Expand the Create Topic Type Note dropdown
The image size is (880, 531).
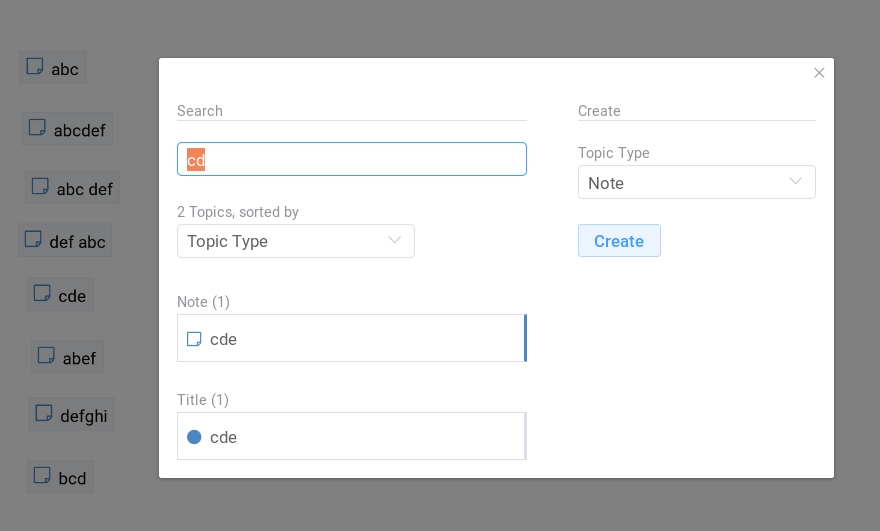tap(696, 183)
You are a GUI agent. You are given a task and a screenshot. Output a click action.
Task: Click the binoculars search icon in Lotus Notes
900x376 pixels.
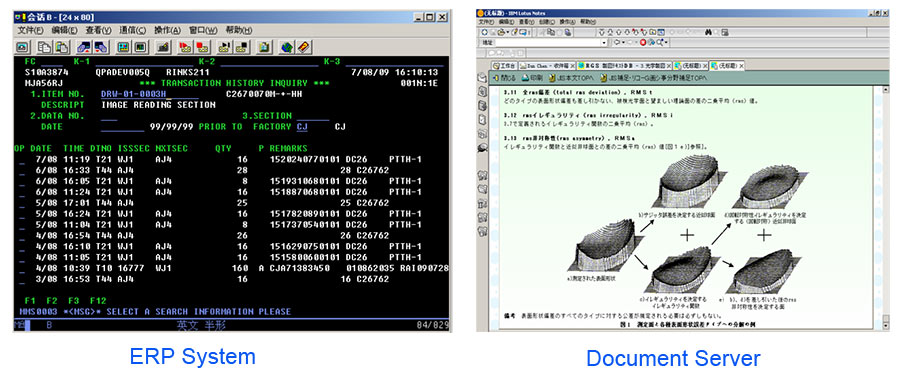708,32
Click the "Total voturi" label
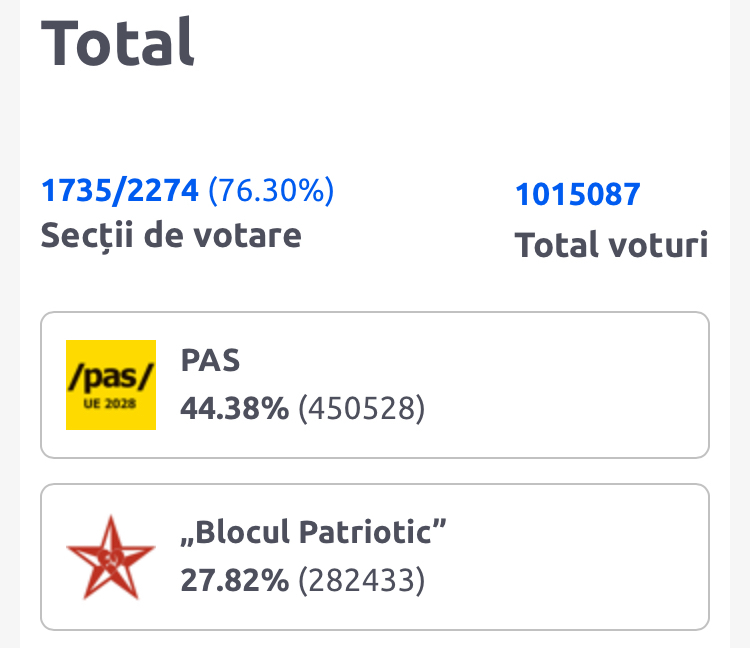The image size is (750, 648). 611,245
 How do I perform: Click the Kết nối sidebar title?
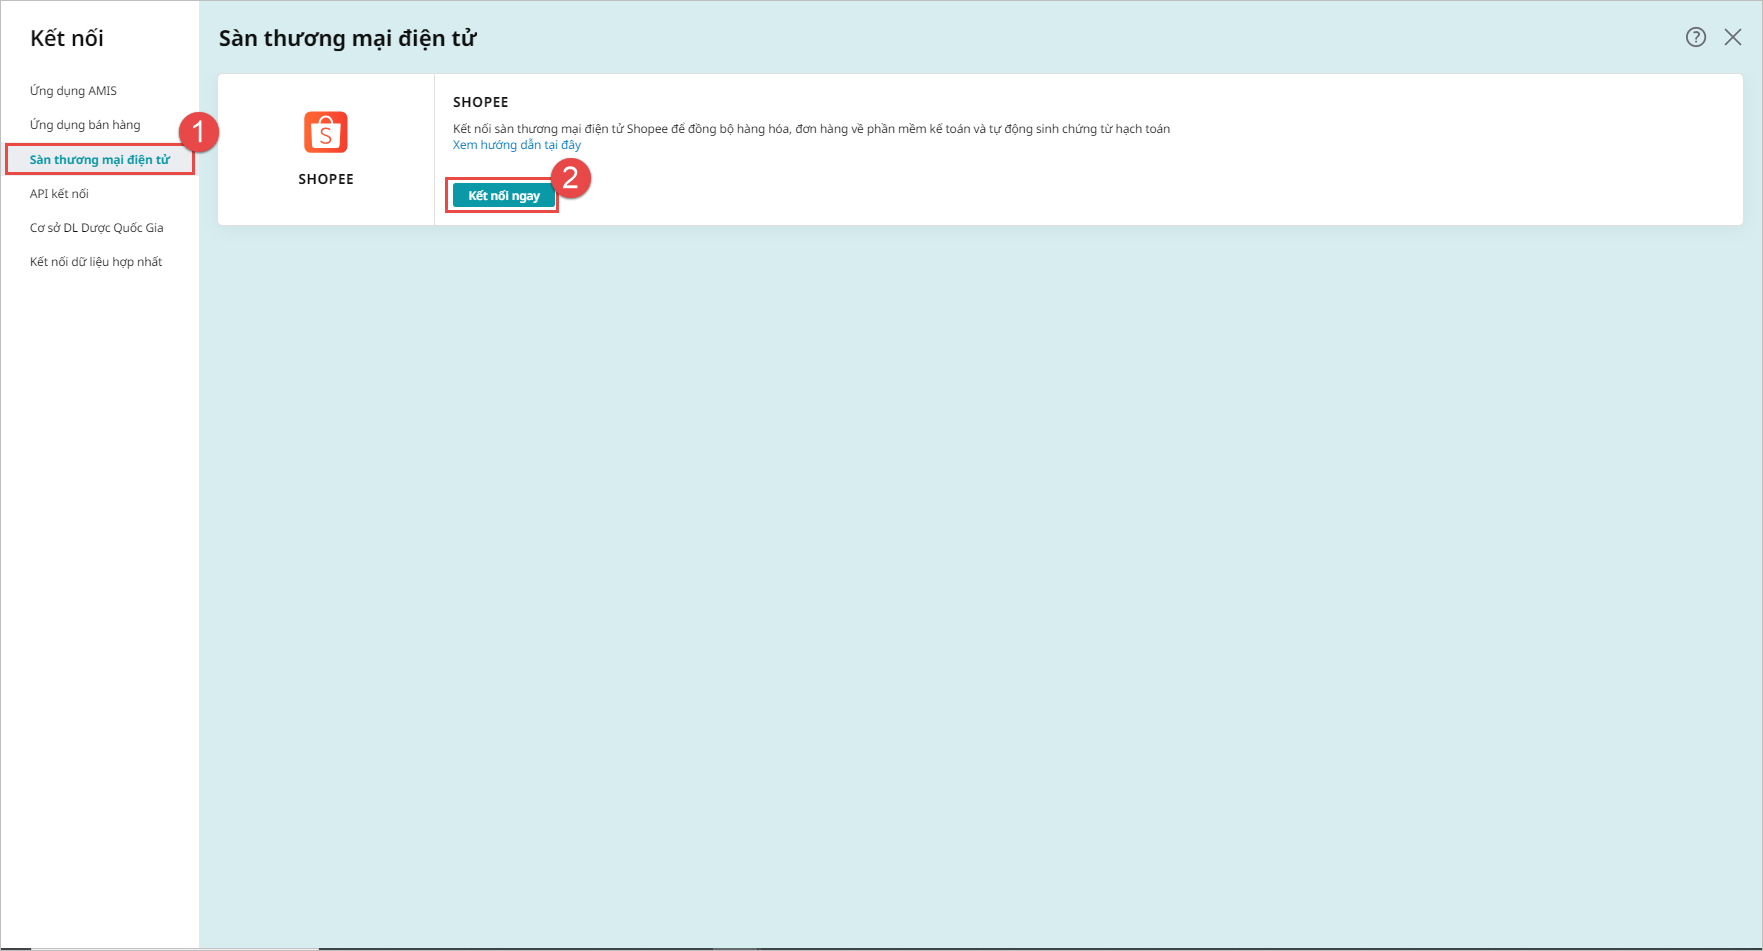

====

With the pictures removed, return the data above word for word.

### Response for this exercise
Expand the Create Topic Type Note dropdown
The image size is (880, 531).
tap(696, 183)
You are a GUI agent. You are given a task and a screenshot. Output a click action.
Task: Click the binoculars search icon in Lotus Notes
900x376 pixels.
708,32
Click the "Total voturi" label
The image size is (750, 648). 611,245
 How do I perform: Click the Kết nối sidebar title?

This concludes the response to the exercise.